For a small-business buyer, this coverage matters because wage-and-hour suits are frequently brought as class actions where the legal fees alone can dwarf a small company's cash reserves, even if the employer ultimately prevails. Industries with hourly workforces, tipped employees, or ambiguous exempt classifications — restaurants, retail, home health, logistics — face the highest exposure. Because the coverage is defense-only, buyers should not assume it will fund the eventual back-pay settlement; it is designed to keep the litigation cost from crippling the business. This exposure overlaps with AB5 independent-contractor misclassification risk in states with aggressive worker-status tests.

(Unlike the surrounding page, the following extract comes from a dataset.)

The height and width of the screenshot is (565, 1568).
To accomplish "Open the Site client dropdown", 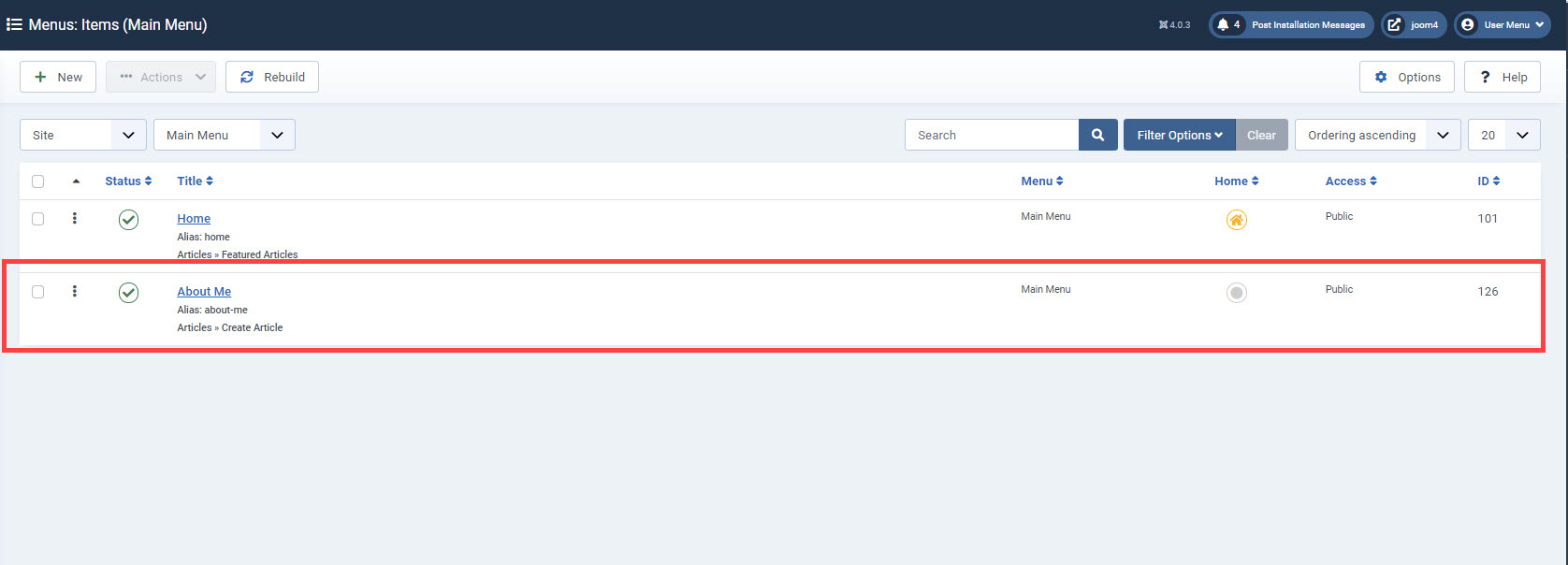I will click(82, 135).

A practical nuance: wage-and-hour defense is written with a distinct, usually small sublimit (often $100,000 to $250,000) that erodes the EPLI limit, its own retention, and — critically — defense costs that typically run inside the limits, so every dollar of legal spend reduces what remains. Coverage is claims-made and reported. Buyers should read whether the grant covers only FLSA or also state statutes, and whether it applies to the whole class action or just the named plaintiffs, because scope varies widely between carriers.